- Genre: Comedy drama
- Created by: Carla Jean Wagner
- Starring: James Read Margot Kidder Chip Zien Marg Helgenberger Rod McCary Fred McCarren
- Composers: Richard Lewis Warren (pilot) Michael Colombier Udi Harpaz
- Country of origin: United States
- Original language: English
- No. of seasons: 1
- No. of episodes: 6

Production
- Producers: Alex Beaton John Wirth
- Running time: 60 minutes
- Production companies: Lou-Step Productions Hey Keed Productions Warner Bros. Television

Original release
- Network: CBS
- Release: January 8 – February 12, 1987

= Shell Game (TV series) =

Shell Game is an American comedy-drama television series that aired on CBS from January 8 until February 12, 1987.

==Premise==
Two former con artists use their skills in a consumer-action show.

==Cast==
- James Read as John Reid
- Margot Kidder as Jennie Jerome
- Chip Zien as Bert Luna
- Marg Helgenberger as Natalie Thayer
- Rod McCary as William Bauer
- Fred McCarren as Vince Vanneman

==Episodes==

| No. | Title | Directed by | Written by | Original release date |
| 1 | "Pilot" | Lou Antonio | Carla Jean Wagner | January 8, 1987 |
John hides Jennie after a con gone wrong.
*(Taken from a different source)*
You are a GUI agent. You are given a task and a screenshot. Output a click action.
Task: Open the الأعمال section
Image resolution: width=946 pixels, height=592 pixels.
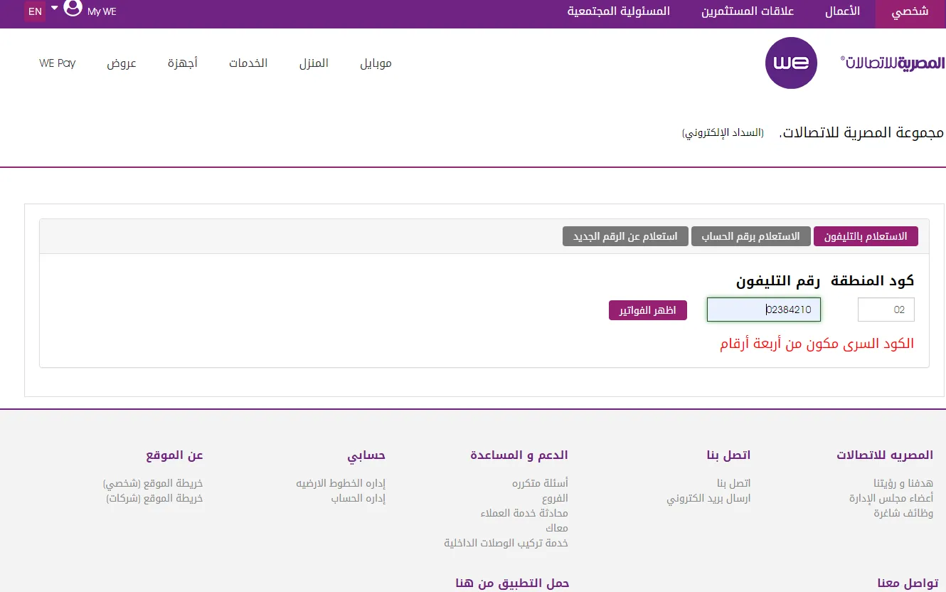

Jennie helps John into an asylum where an heiress is being held.
| 2 | "Norman's Parking Ticket" | Harry Harris | Gerald Sanoff | January 15, 1987 |
A man's car was ticketed and used for murder, but the man claims he was out of town.
| 3 | "The Old Team" | Paul Krasny | Nick Thiel & Kerry Ehrin | January 22, 1987 |
The consumer-action show is on to a con done by Jennie and her father
| 4 | "The Upstairs Gardener" | Chris Leitch | John Wirth | January 29, 1987 |
An illegal alien is accused of killing an heiress.
| 5 | "Pai Gow" | Harry Mastrogeorge | John Wells & Mitchell Fink | February 5, 1987 |
When a man is charged with drunk driving and manslaughter, he claims he was set up.
| 6 | "Dead Wrong" | Chris Leitch | John Wirth & John Wells | February 12, 1987 |
Luna and Bauer are fired when they air an unsubstantiated arsonist story, Jennie and John makes a bet on who can solve the case first.